Infatti, la “religione” (da religere, tentativo umano di unirsi a Dio) non è affatto una sovrastruttura che compare ad un certo punto nella storia umana, ma nasce assieme al primo uomo chiamato, per l’appunto, homo religiosus. Il massimo esperto in questo è senza dubbio il compianto antropologo religioso più noto al mondo, Julien Ries, il quale ha posto l’attenzione sulle prime tombe a noi note, che risalgono a 90mila anni fa. Una sua riflessione inedita è stata recentemente pubblicata nel volume “Vita ed eternità nelle grandi religioni” (Jaca Book 2014). «A partire dall’80.000, l’uomo di Neandertal moltiplica questi riti» ha osservato. La scienza mostra che dal 60.000 ci sono prove convincenti per sostenere che Neanderthal usava sepolture intenzionali e «dal 35.000, nel Paleolitico superiore, l’Homo sapiens sapiens applica un trattamento speciale al cadavere del defunto: ocra rossa, ornamenti attorno alla testa, conchiglie incastonate nelle orbite oculari, perle d’avorio disposte sul corpo. A partire dall’inizio del Neolitico ci si trova in presenza del culto dei crani conservati dai vivi. Nel V millennio sorge la dea».

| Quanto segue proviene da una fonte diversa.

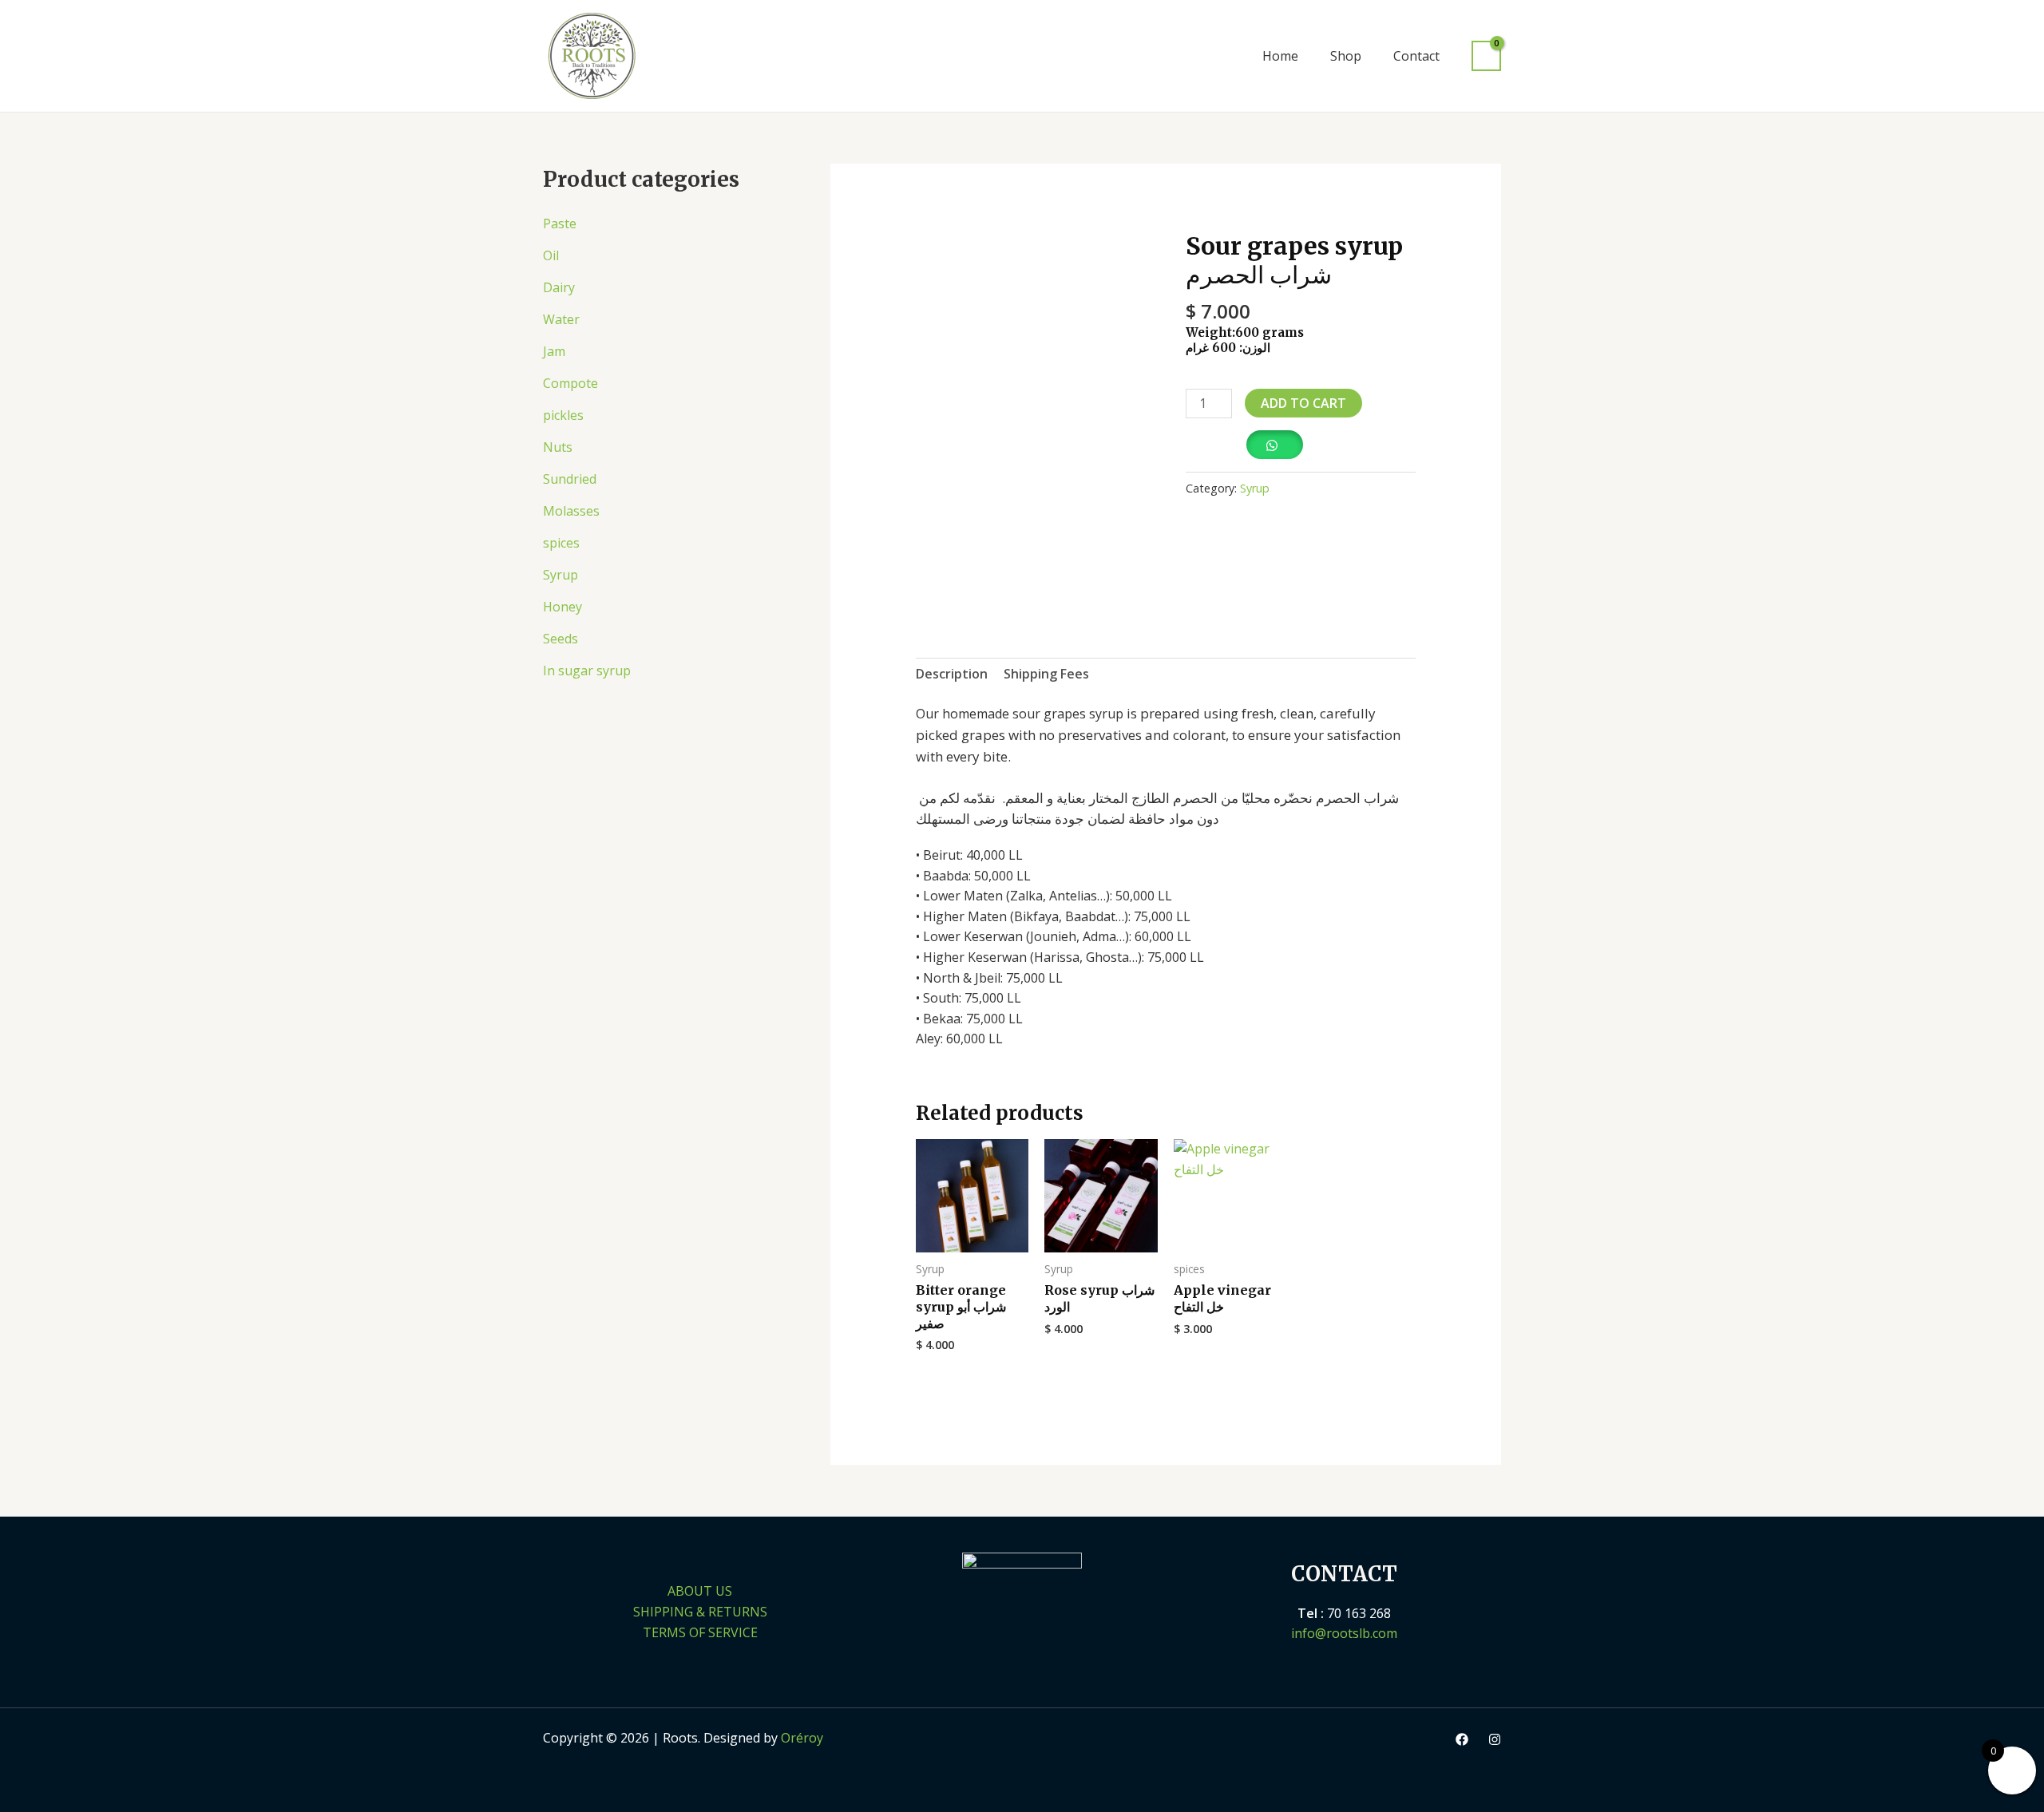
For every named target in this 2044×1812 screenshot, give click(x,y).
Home (1280, 56)
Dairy (559, 287)
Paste (559, 223)
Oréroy (802, 1738)
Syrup (560, 575)
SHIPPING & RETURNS (700, 1611)
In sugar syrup (587, 670)
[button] (1224, 56)
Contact (1416, 56)
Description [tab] (952, 673)
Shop (1345, 56)
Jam (554, 351)
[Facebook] (1462, 1739)
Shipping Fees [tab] (1046, 673)
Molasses (571, 511)
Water (561, 319)
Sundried (569, 479)
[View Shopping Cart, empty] (1486, 56)
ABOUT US (699, 1591)
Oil (551, 255)
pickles (563, 415)
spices (561, 543)
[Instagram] (1494, 1739)
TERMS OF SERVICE (700, 1632)
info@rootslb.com (1344, 1633)
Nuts (557, 447)
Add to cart (1303, 403)
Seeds (560, 638)
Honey (562, 606)
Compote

Dalla simbologia escatologica dei neo-Ittiti (il grappolo d’uva e la spiga significavano che l’anima umana veniva ricevuta nel mondo del dio della tempesta), alla visione sui defunti dei Celti e degli Egizi, i popoli dell’Antico Testamento, i greci ed infine i cristiani. Insomma, «constatiamo che l’homo religiosus, dalla Preistoria fino alla nostra epoca, ha lungamente riflettuto sul suo destino finale».

Come Ries disse in un’intervista nel 2012, il fatto che i nostri più lontani antenati, quotidianamente impegnati nella lotta per la sopravvivenza, mostrarono tanta cura per i resti di un morto è perché «l’essere umano presenta una coscienza religiosa sin da quando era homo habilis, due milioni e mezzo di anni fa, e da allora l’ha sempre sviluppata attraverso i millenni. L’uomo ha avuto coscienza della vita prima di avere coscienza della morte. Il passaggio decisivo è la conquista della posizione eretta: l’uomo ha potuto alzare lo sguardo verso la volta celeste, distinguere un alto e un basso, e lì è nato un simbolo primordiale. Ha notato i movimenti del sole, della luna, degli astri, dell’intera volta celeste, e in lui la coscienza dell’infinito si è fatta strada. Le sue mani libere, non più appoggiate a terra, hanno costruito i primi utensili, e ha avuto coscienza di essere creatore. L’uomo ha avuto coscienza della vita e dolorosamente della morte come rottura della vita. Di quello che pensa che avvenga dopo la morte, le tombe sono la testimonianza: il “linguaggio” delle tombe è molto importante».

Le tombe degli uomini preistorici e degli antichi hanno senso solo nella prospettiva di una vita dopo la morte. Come ha scritto lo psicologoGiovanni Cucci«l’uomo non è un sistema chiuso, ha bisogno di altro da sé e la realtà della società in quanto composta da altri esseri umani che non sono sistemi chiusi non può offrire questo “qualcosa al di là”» (“Esperienza religiosa e psicologia”, Ldc 2009, p.205).

Ecco perché riteniamo che questa “esigenza di altro”, realtà originale ed inestirpabile dentro di noi, è ciò che davvero ci accomuna gli uomini di tutti i tempi, rendendoci “fratelli”. La ricerca dell’Aldilà come soluzione che possa finalmente soddisfare una mancanza incolmabile che chiunque percepisce dentro di sé nell’aldiqua, forma un “consenso comune” a tutti gli uomini. Per questo siamo inevitabilmente indirizzati a pensare ad un Creatore unico che abbia voluto lasciare questa “firma” all’interno dell’uomo perché la creatura non si dimenticasse e non si allontanasse troppo da Lui. Certo, sarebbe però una ricerca impossibile, a tentoni, se non fosse che 2000 fa ha deciso di rendersi a noi incontrabile carnalmente, entrando umilmente nel mondo in uno sperduto villaggio della Palestina. Per questo, oggi, anche noi possiamo dire a chi Lo sta cercando vagando nel buio: “Quel che adorate senza conoscere noi ve lo annunziamo” (At 17,23).